A Catholic Mass in rural Uganda will differ from a Catholic Mass in France, as it would be different in the Philippines or in Latin America, Beals said. In Islam, women in some cultures are not required to wear a veil. Jewish kosher practice can be interpreted in multiple ways.
“Think about how often one hears things like, ‘Buddhists are nonviolent,’ or, ‘Islam promotes terrorism’ or, ‘Christians are socially conservative,’” Beals said. “These kinds of statements, no matter how well-meaning, are always over-broad and they are incorrect. It is too simplistic to capture the rich diversity of religious expression, and it is always something to stop when you hear it.”
Religions also change in response to historical and social conditions based on new opportunities, constraints and challenges framing those religions. While some religions claim to be unchanging over time for the sake of performing authenticity, Beals said that no person or institution remains static over time.
And it doesn’t end after a Mass, Shabbat or meditation concludes. It leaks into how nations shape their calendar and how companies grant holidays from work, as well as art, architecture, food and language. Even the U.S. justice system doesn’t go unscathed, Beals said, as it has direct ties to Calvinist ethics.
“For the practicing and the non-practicing alike, religious stories and allegories — think of the Good Samaritan, the golden rule, Mara and the Buddha, so many others — these are powerful influences of how people respond to adversity in their lives,” Beals said.
COVID-19, Beals said, is one such example of people looking to faith institutions for guidance. Some churches are operating as health care sites while others have become “super spreaders” for the virus.
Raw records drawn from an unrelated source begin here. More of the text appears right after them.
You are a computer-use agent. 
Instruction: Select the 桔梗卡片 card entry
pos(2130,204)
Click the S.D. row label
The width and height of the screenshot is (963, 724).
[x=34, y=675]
“We see a range of responses from faith communities to public health advice around public gatherings and so on. And we see that evolving and changing all of the time,” Beals said. “And frankly, I think religious services and practices will be forever changed by the coronavirus.”
Beals said that religious education should shed light on how religion is a nuanced influence on past and present moral justifications.
“Clearly throughout history and ongoing, religion has functioned to inspire and justify a range of human action, from the heinous to the heroic,” Beals said.
Done right, she said, religious literacy can also help students imagine a more just future and understand the world with religious context. One project where students came up with their own case studies included how Muslim women engage with New York Fashion Week and how Muslim astronauts pray toward Mecca while in space.
“It means they get to ask and are expected to ask the religion question anywhere,” Beals said. “They cannot assume religion is irrelevant to any situation.”